• _SUPPLIED INFORMATION_
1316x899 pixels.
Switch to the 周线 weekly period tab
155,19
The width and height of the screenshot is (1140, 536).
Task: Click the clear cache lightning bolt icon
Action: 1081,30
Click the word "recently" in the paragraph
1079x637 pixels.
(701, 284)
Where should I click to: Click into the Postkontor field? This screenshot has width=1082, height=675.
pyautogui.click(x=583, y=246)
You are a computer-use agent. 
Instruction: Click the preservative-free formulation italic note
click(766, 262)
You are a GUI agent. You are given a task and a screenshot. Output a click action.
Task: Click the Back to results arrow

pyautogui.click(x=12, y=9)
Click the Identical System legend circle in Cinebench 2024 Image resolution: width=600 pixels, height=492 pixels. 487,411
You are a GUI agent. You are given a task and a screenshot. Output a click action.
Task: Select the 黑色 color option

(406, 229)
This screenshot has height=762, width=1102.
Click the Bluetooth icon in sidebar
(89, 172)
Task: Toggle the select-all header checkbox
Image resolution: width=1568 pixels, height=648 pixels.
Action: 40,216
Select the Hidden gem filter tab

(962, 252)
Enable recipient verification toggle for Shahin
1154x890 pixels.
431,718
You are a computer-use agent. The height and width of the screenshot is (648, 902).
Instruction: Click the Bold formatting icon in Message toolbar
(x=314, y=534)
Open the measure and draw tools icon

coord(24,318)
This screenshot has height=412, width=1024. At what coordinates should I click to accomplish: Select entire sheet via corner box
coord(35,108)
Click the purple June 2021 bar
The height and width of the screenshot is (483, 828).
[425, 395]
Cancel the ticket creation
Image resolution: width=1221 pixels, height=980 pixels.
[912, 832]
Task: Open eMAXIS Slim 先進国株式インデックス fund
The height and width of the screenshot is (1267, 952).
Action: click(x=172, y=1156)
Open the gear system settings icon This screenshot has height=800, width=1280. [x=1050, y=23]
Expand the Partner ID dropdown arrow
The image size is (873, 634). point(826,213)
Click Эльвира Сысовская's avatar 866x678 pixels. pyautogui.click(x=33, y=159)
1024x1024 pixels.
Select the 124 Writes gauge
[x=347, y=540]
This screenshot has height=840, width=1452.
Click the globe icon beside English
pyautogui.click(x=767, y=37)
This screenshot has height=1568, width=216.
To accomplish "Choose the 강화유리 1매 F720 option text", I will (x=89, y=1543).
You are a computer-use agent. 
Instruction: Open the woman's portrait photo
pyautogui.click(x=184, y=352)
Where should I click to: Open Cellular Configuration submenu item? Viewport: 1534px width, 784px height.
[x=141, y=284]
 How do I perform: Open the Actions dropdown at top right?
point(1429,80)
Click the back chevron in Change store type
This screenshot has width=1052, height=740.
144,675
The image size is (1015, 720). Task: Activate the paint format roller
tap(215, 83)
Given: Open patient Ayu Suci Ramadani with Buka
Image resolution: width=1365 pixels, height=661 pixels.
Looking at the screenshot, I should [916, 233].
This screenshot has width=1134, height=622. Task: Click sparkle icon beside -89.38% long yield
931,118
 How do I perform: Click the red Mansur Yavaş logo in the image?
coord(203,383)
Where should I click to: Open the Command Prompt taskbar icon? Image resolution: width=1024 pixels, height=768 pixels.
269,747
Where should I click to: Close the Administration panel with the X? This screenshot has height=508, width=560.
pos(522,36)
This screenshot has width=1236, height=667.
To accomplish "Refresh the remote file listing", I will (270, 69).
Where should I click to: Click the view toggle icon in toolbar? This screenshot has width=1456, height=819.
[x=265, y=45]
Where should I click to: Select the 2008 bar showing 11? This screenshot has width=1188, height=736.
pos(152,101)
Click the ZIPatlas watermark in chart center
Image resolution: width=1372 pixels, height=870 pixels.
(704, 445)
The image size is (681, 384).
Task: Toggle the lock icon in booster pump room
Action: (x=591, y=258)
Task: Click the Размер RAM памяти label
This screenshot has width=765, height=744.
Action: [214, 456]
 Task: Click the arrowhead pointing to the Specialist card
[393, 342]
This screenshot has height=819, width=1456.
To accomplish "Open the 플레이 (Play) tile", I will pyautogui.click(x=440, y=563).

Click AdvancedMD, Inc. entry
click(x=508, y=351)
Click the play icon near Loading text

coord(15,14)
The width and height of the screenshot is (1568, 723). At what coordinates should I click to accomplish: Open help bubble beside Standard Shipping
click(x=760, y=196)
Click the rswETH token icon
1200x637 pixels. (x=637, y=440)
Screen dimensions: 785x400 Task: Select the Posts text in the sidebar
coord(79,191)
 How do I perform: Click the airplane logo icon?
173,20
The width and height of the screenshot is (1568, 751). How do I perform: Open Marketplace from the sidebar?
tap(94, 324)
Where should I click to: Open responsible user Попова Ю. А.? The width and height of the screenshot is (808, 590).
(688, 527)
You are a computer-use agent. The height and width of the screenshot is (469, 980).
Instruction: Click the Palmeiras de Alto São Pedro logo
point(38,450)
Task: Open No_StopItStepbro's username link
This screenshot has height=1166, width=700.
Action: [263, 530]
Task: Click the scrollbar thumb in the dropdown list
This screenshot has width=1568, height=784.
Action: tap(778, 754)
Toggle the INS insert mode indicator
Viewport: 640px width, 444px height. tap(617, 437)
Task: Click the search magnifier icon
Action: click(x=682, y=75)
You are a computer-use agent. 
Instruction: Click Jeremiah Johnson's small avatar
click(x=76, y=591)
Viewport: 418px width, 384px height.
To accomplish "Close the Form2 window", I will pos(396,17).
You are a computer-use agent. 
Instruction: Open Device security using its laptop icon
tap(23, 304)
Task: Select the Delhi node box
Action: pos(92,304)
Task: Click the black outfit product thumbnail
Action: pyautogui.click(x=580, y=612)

• _ASSIGNMENT_
Return the number of lines containing the word "will" in these records, with no additional output.

• _EXPECTED ANSWER_
4